— Start Text shown —
We need to advocate for the Deep Roots of War ape. We need to look at him with love, understand his fears and address those. The answer, dear liberals, SJWs, is not to hate that part of ourselves and deny it, and it certainly isn’t to let the bloody Nazis of the world have him to do with whatever they want.

In academic terms, the schism between social science and firmer sciences must end, the good people can’t be ignoring science if they have real world goals and the bad people can’t be the only ones with access to the CRISPR machine.

 

Feb. 20th., 2018

 

 

 

 

 

 

 

 

  1. The “Deep Roots of War” thing

 

Antisocialization is going on today.

If you get the idea in your head like it’s in mine and look around, it’s everywhere, every bit of punishing going on, every deterrent, every bit of gossip . . . it’s a good life if you don’t weaken, so we design everything to keep us strong. Even the “positive” things in life are often so because they exist to oppose some bad thing, it’s a good life if even positive things don’t weaken, if positive things fight for their existence. Evidence is not scarce if you know what you’re looking for, right now.

But I think we all agree, a thorough understanding means knowing where this stuff comes from, how it starts, and this takes us to evolution, development and to evo-psych and its just-so stories. Now, this is a tough row to hoe for me and my theory. I know, the world is full of things and traits that we have no story for, and it often turns out that despite the lack of a story, the thing nonetheless exists – but with human behaviour at least, we want a story. If you can’t come up with a single scenario in which what you’re describing might actually occur, well, that’s a bad sign, isn’t it?

I had a few images, child beatings with more hair and no clothes, some I don’t know, poetry, I guess, “Lucy, that noble little savage, bouncing her babies off the walls of her cave,” but that’s the full-blown behaviour, that image, not some developmental stage.

There are lions and chimpanzees eating one another’s children, there are lions and chimpanzees sending children flying in simple fights, stay out of my food kind of thing – and then there are humans, laying on the pain when not in the heat of the moment, not in protective modes, neither killing and eating the child nor simply competing with it for present concerns, but rather laying on a beating with a view to future concerns.
— End Text shown —
— Start Provided material —
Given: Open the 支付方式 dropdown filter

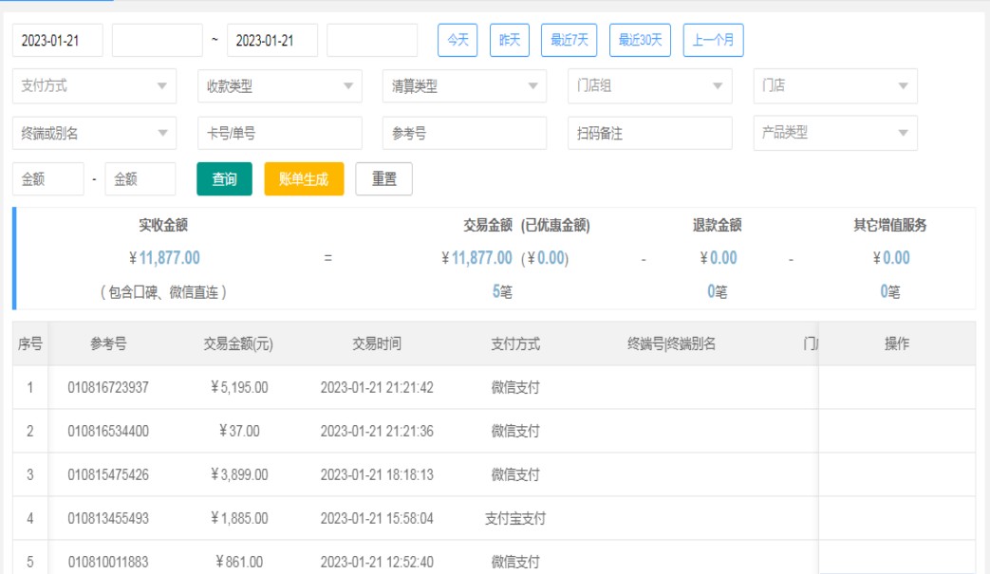Looking at the screenshot, I should 94,86.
— End Provided material —
Stated problem:
For each statement, answer yes or no according to the antisocialization essay above, and quote the words from the essay that decide it. 1. The essay holds that the split between social science and firmer sciences must end. 2. The essay says evidence of antisocialization is scarce. 3. The essay states that lions and chimpanzees eat one another's children.

Task output:
1. Yes: "the schism between social science and firmer sciences must end"
2. No: "Evidence is not scarce if you know what you’re looking for"
3. Yes: "There are lions and chimpanzees eating one another’s children"